The United States, where sales rose 8.8% in the first half, is Imperial's biggest market by sales and cigar volumes there jumped 62.5%, helped by new products.

Steve Clayton, portfolio manager of Hargreaves Lansdown's Select UK Income Shares fund, which has a stake in Imperial, was cautious on the results.

“Imperial are generating plenty of smoke, but still without any real fire," Clayton said.

"The numbers were solid enough, but despite the reported growth, the underlying performance of the tobacco business was actually a small decline in profitability," he said.

The company's shares have fallen about 2.4% over the past year, while Britain's blue chip FTSE 100 index rose nearly 16% over that period.

Bomhard's plan to turnaround the company includes focusing investments on its top five cigarette markets and expanding sales of tobacco-heating products in Europe and e-cigarettes in the United States.

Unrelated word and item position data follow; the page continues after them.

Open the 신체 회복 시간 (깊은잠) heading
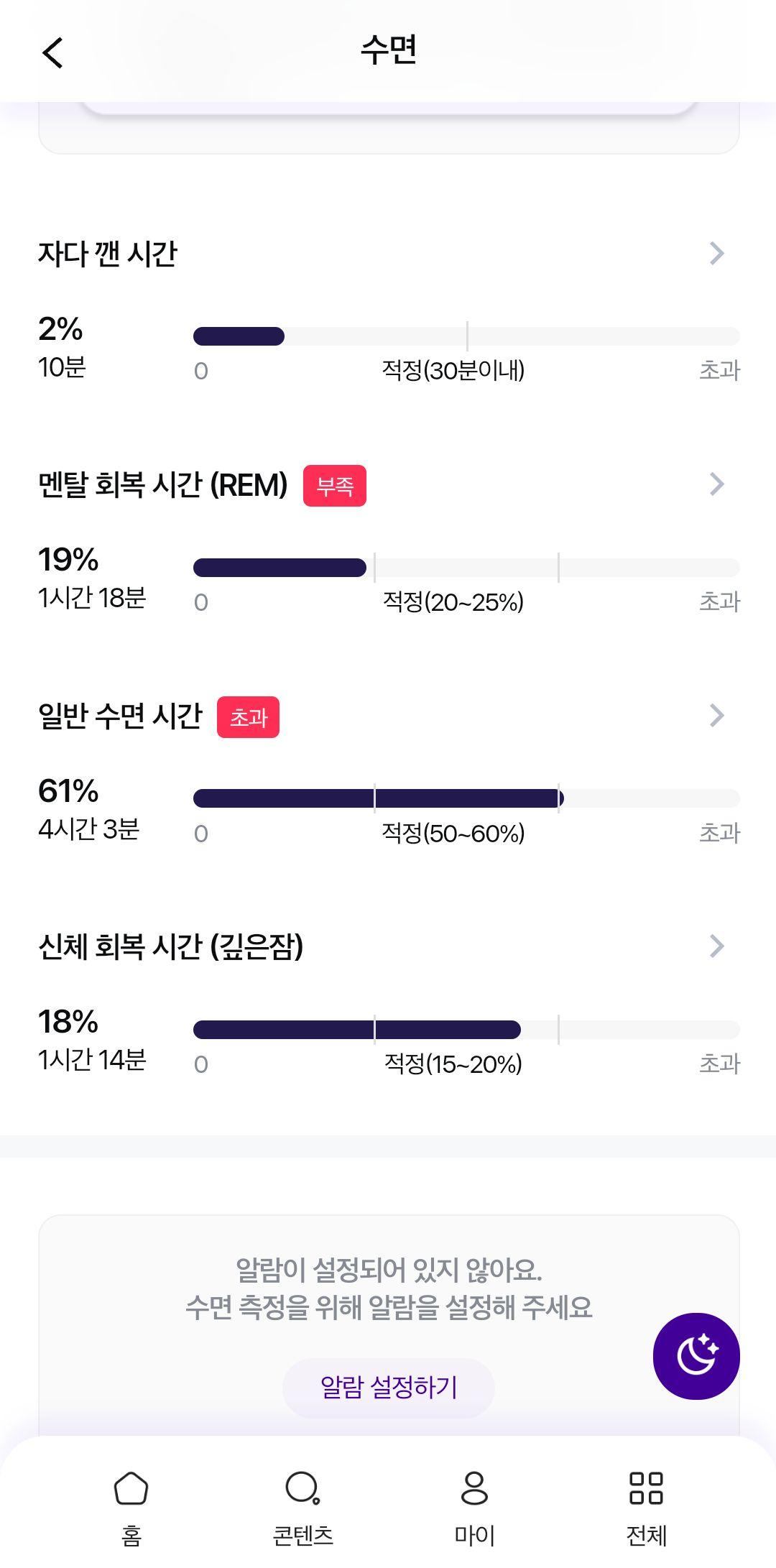The image size is (776, 1568). coord(171,947)
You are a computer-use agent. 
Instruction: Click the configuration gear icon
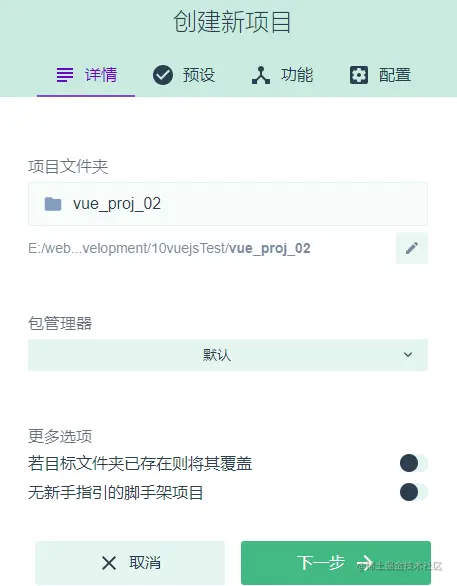coord(359,75)
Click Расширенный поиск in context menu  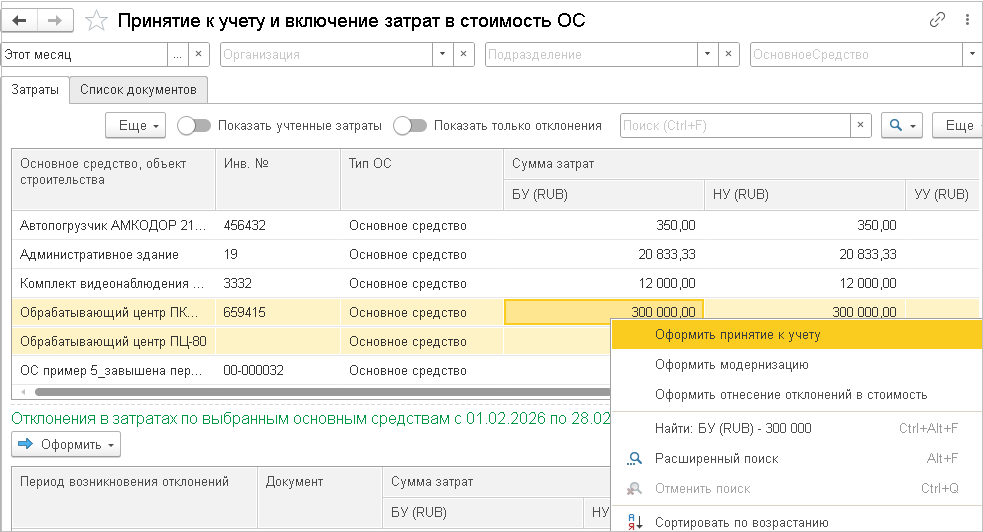[x=716, y=458]
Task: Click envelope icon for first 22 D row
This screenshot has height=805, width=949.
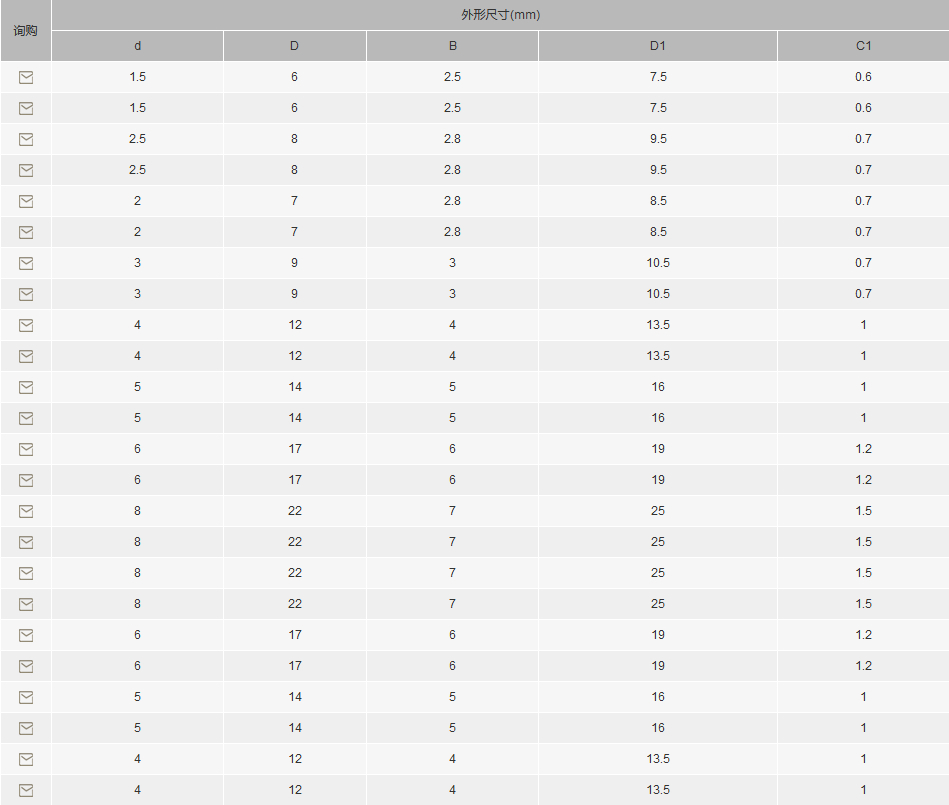Action: pyautogui.click(x=26, y=511)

On Tuesday, the CEO, who joined Imperial last July, said the plan was working after the company managed to stabilised its aggregate market share in the United States, the UK and Spain, after years of declines.

He also said that disciplined execution in its next- generation products business that sells e-cigarettes, tobacco heating and oral nicotine products has curbed losses in the unit, which has been a drag on the business for years.

Adjusted earnings per share for the six-month period came in at 107 pence, slightly lower than the 107.7 pence analysts had expected, according to Refinitiv data.

The UK-based company, however, kept its full-year forecast of low- to mid-single digit organic adjusted operating profit growth at constant currencies and said it expects to see modest profit growth in its tobacco business in the second half.